Return the listing exactly. Keep no pictures.

● ● ● ●

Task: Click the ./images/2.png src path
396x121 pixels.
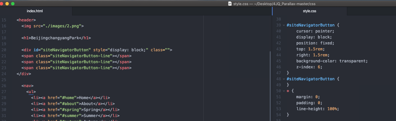Action: [x=62, y=26]
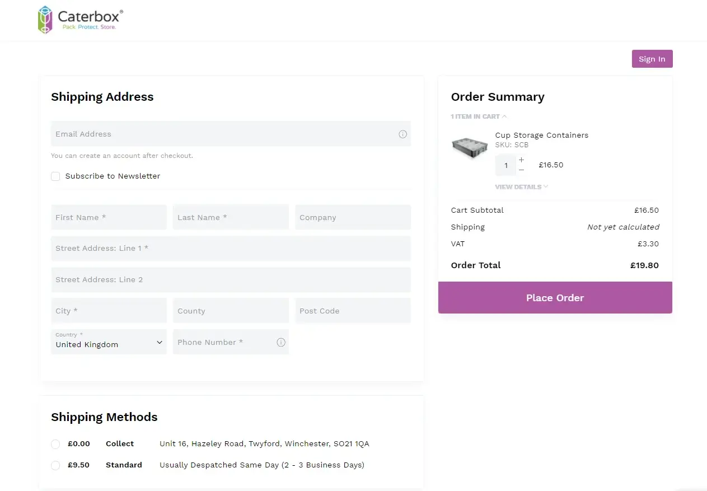Select the £9.50 Standard shipping method

point(55,465)
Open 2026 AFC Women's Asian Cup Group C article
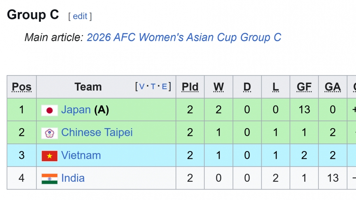This screenshot has height=200, width=356. point(184,38)
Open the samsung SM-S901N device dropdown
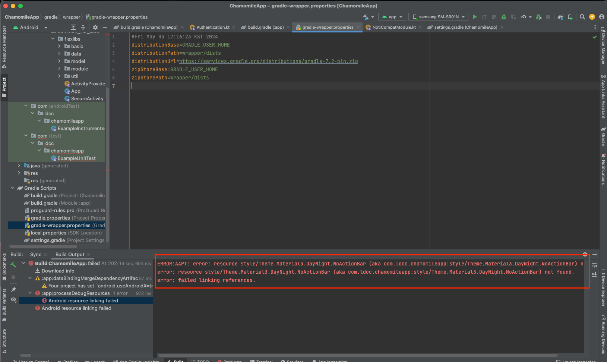 (x=439, y=17)
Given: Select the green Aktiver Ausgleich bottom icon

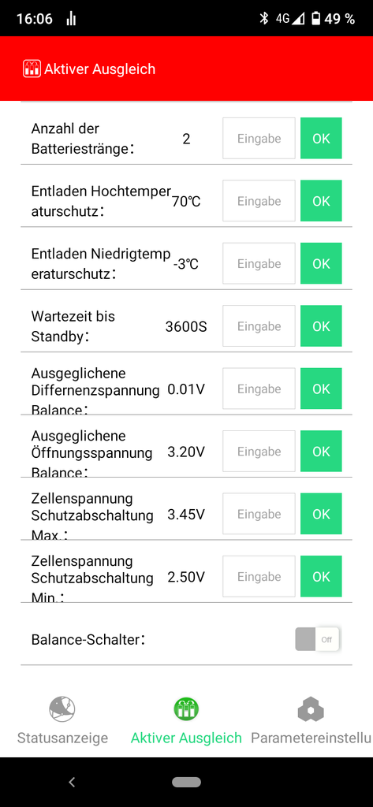Looking at the screenshot, I should click(186, 709).
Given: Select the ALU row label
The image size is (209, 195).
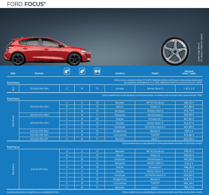Looking at the screenshot, I should [x=13, y=89].
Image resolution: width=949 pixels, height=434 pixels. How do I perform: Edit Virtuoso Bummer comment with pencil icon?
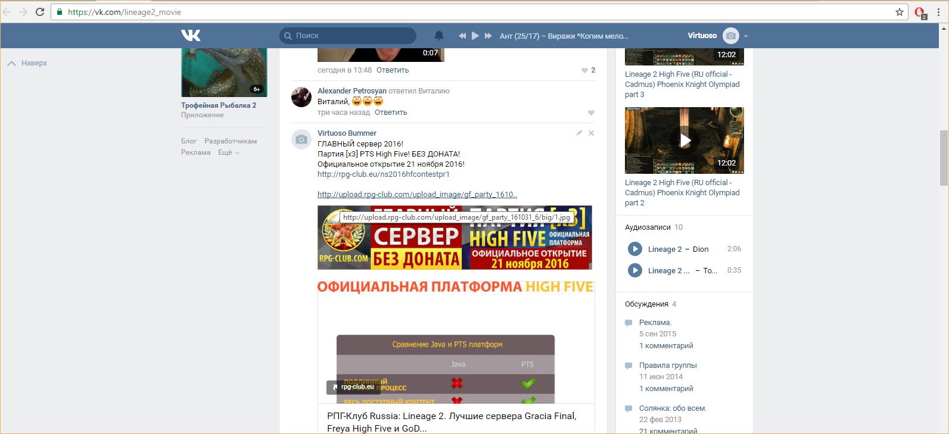tap(579, 133)
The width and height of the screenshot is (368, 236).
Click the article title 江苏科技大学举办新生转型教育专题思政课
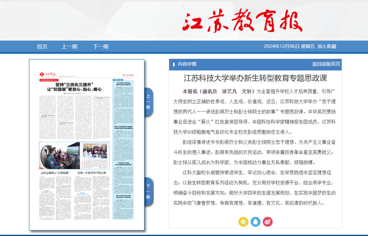(255, 78)
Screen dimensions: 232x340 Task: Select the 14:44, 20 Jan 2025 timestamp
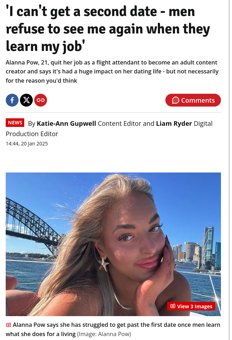[27, 144]
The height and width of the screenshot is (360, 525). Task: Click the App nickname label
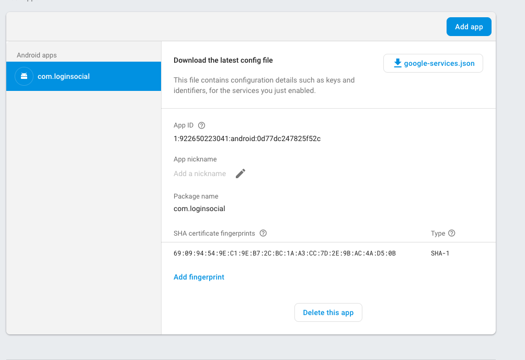coord(195,159)
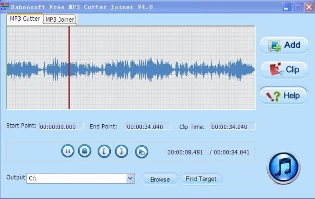Screen dimensions: 315x199
Task: Expand the Output folder dropdown
Action: click(x=130, y=178)
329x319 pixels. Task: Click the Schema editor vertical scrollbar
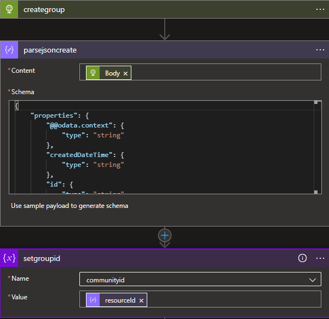click(317, 148)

● ● ● ●

ANSWER TO THIS EXERCISE ▸
Task: Click the ./images/2.png src path
396x121 pixels.
Action: [x=62, y=26]
Select the £9.50 Standard shipping method

point(55,465)
Open 2026 AFC Women's Asian Cup Group C article
This screenshot has height=200, width=356. point(184,38)
Open the samsung SM-S901N device dropdown
 (x=439, y=17)
Given: Select the green Aktiver Ausgleich bottom icon

Looking at the screenshot, I should click(186, 709).
Given: Select the ALU row label
The image size is (209, 195).
Looking at the screenshot, I should [x=13, y=89].
Image resolution: width=949 pixels, height=434 pixels. How do I perform: Edit Virtuoso Bummer comment with pencil icon?
tap(579, 133)
The width and height of the screenshot is (368, 236).
Click the article title 江苏科技大学举办新生转型教育专题思政课
(255, 78)
Screen dimensions: 232x340 Task: Select the 14:44, 20 Jan 2025 timestamp
[27, 144]
The height and width of the screenshot is (360, 525). Task: Click the App nickname label
coord(195,159)
Screen dimensions: 315x199
Task: Expand the Output folder dropdown
Action: click(x=130, y=178)
329x319 pixels. Task: Click the Schema editor vertical scrollbar
click(317, 148)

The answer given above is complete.